### [ASSIGNED TASK]
From the line with "Open the applications grid menu icon" to the end of the data below, restate each line word for word, both ends included, without the pictures.
--- MATERIAL SUPPLIED Enclosed Below ---
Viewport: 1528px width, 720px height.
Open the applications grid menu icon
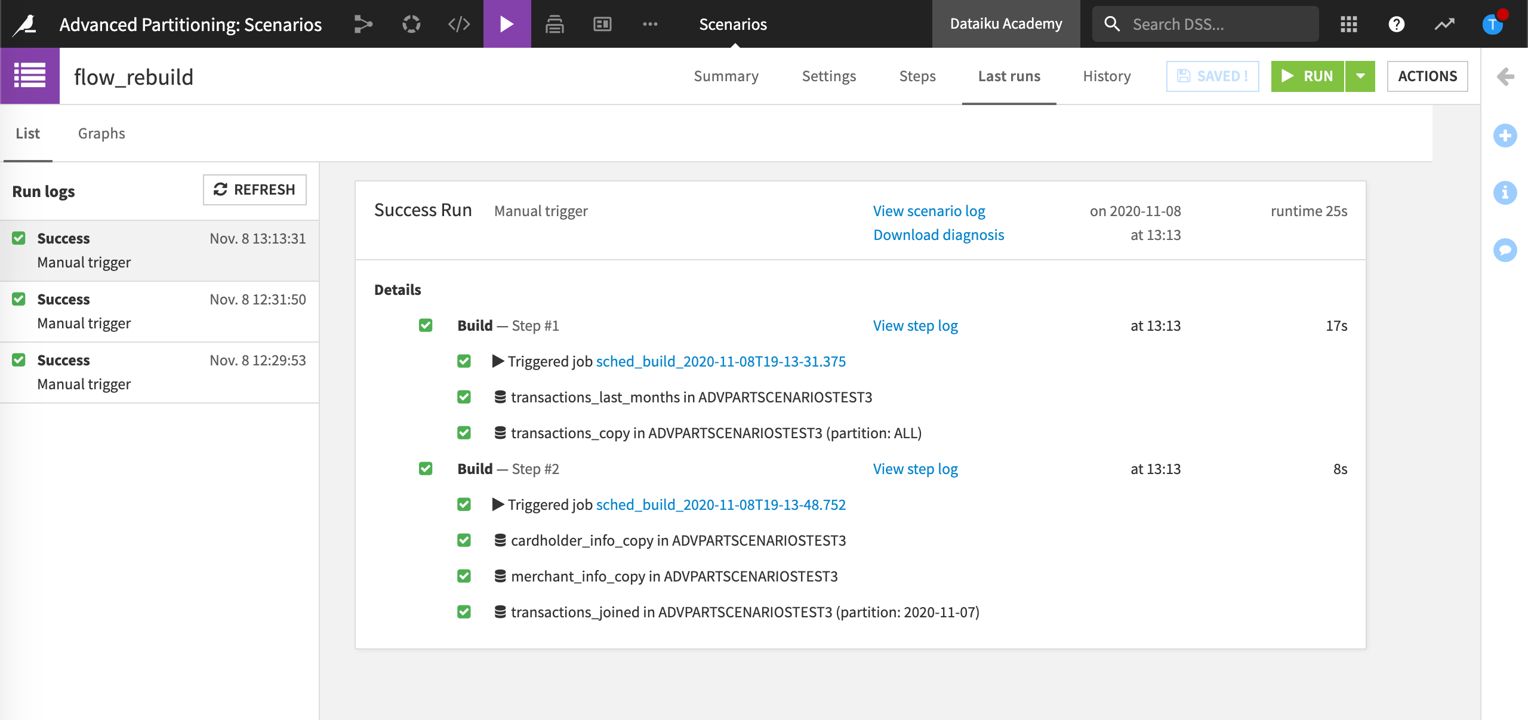(x=1348, y=24)
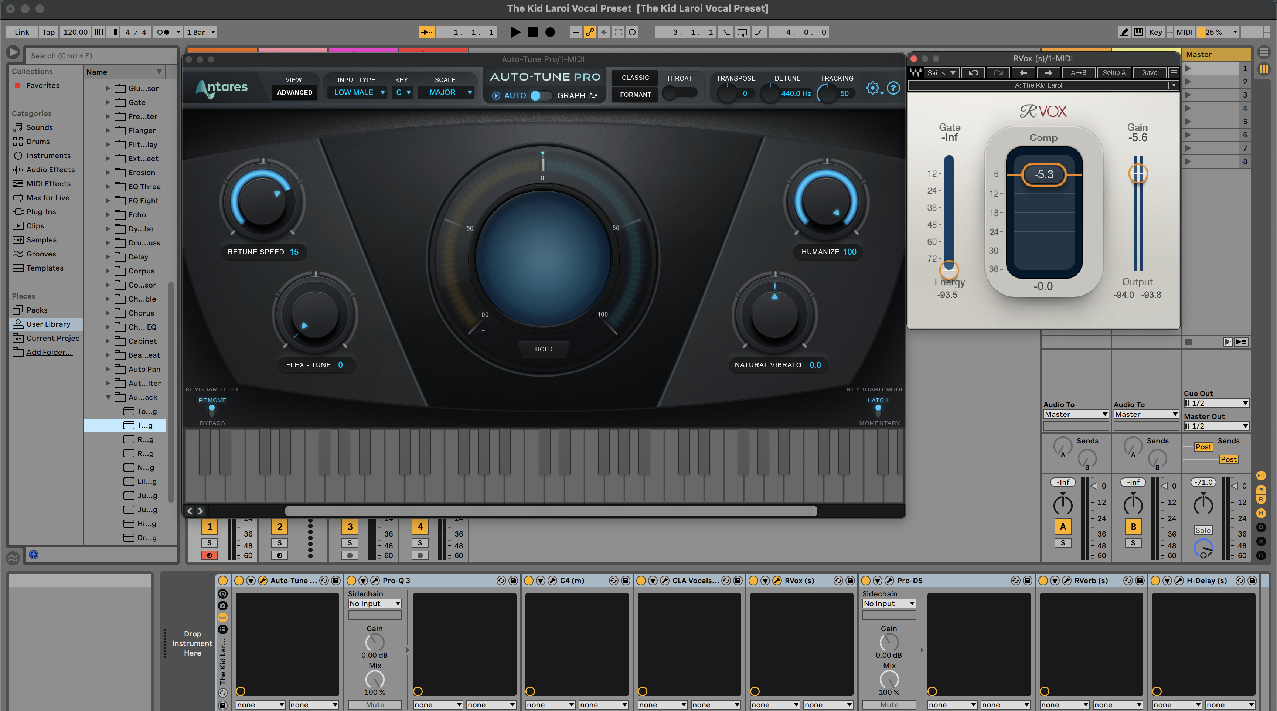This screenshot has width=1277, height=711.
Task: Click the browser search field
Action: click(99, 56)
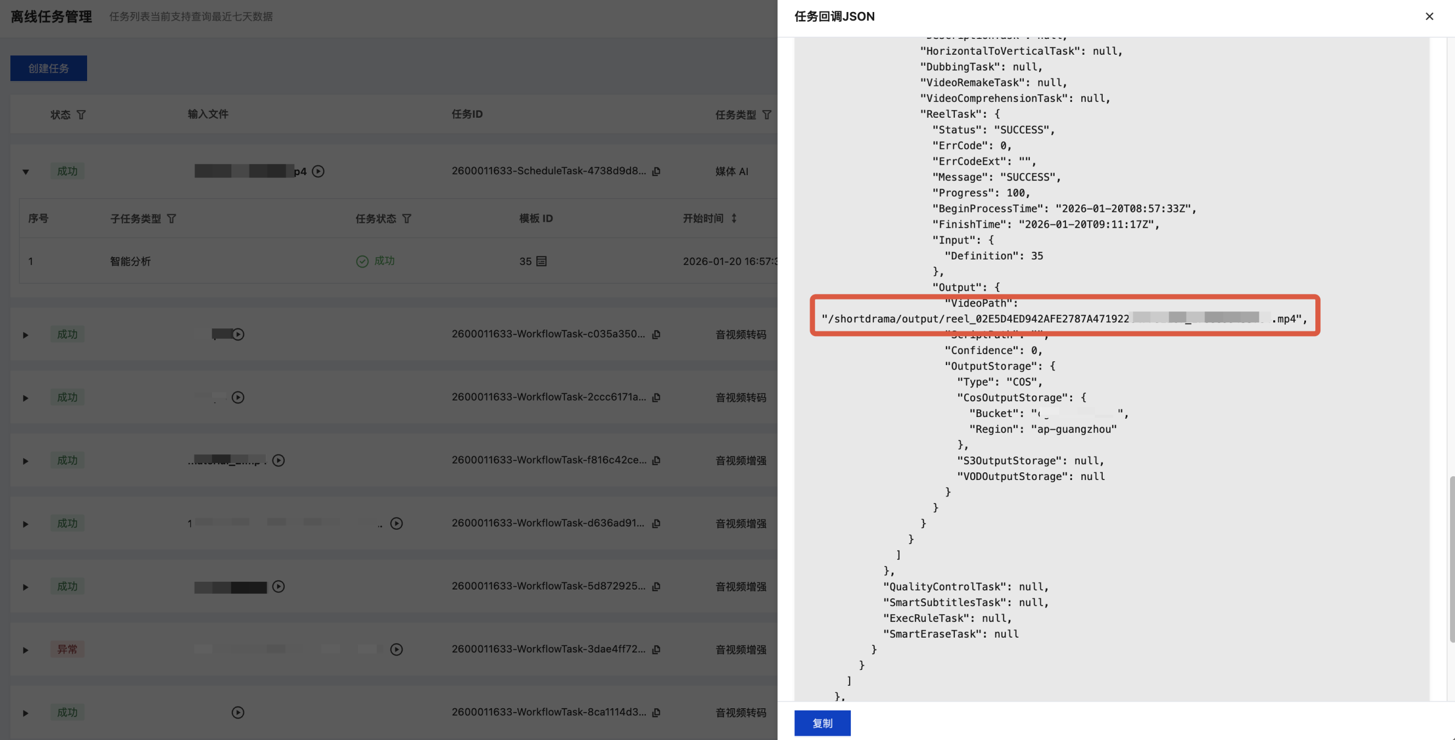The image size is (1455, 740).
Task: Filter by 任务状态 funnel icon
Action: 407,218
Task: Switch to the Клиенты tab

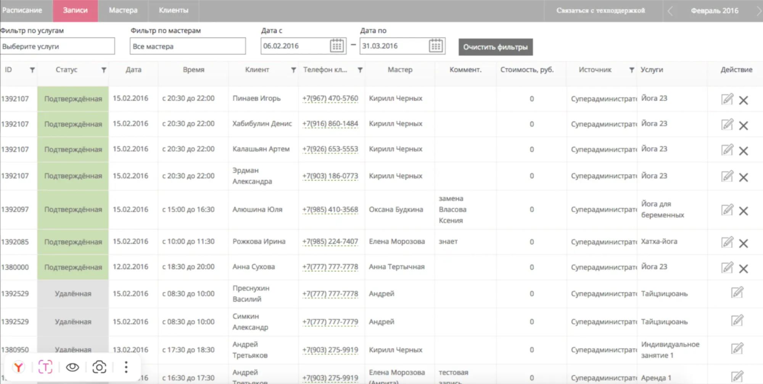Action: pos(173,10)
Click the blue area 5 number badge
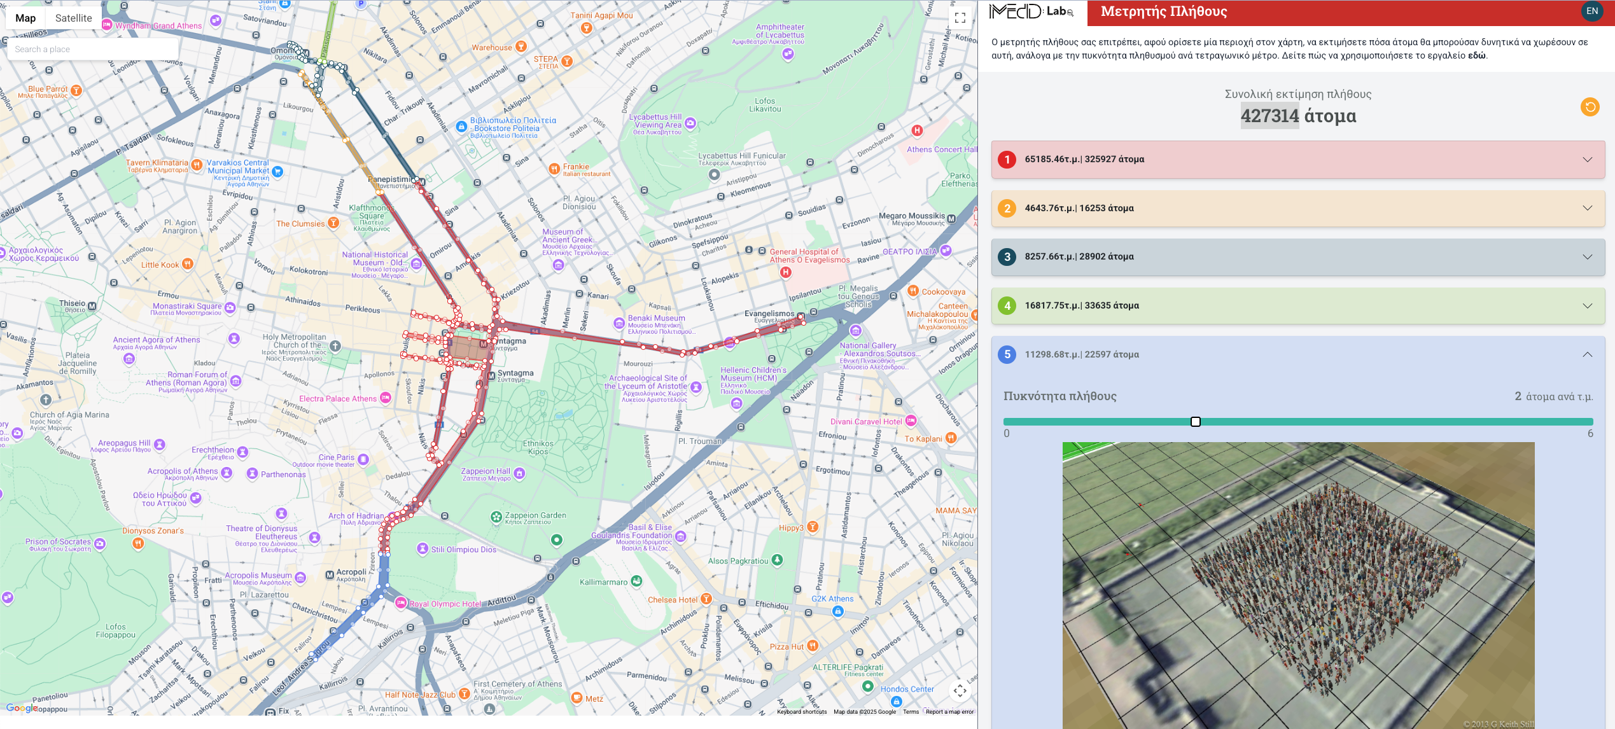1615x729 pixels. (1007, 354)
--- End of Enclosed MATERIAL SUPPLIED ---
### [EXPECTED OUTPUT]
Open the applications grid menu icon
(x=1348, y=24)
This screenshot has width=1277, height=711.
Task: Click the browser search field
Action: click(99, 56)
The image size is (1455, 740).
Task: Filter by 任务状态 funnel icon
Action: 407,218
Task: Switch to the Клиенты tab

Action: pos(173,10)
Click the blue area 5 number badge
1615x729 pixels. (1007, 354)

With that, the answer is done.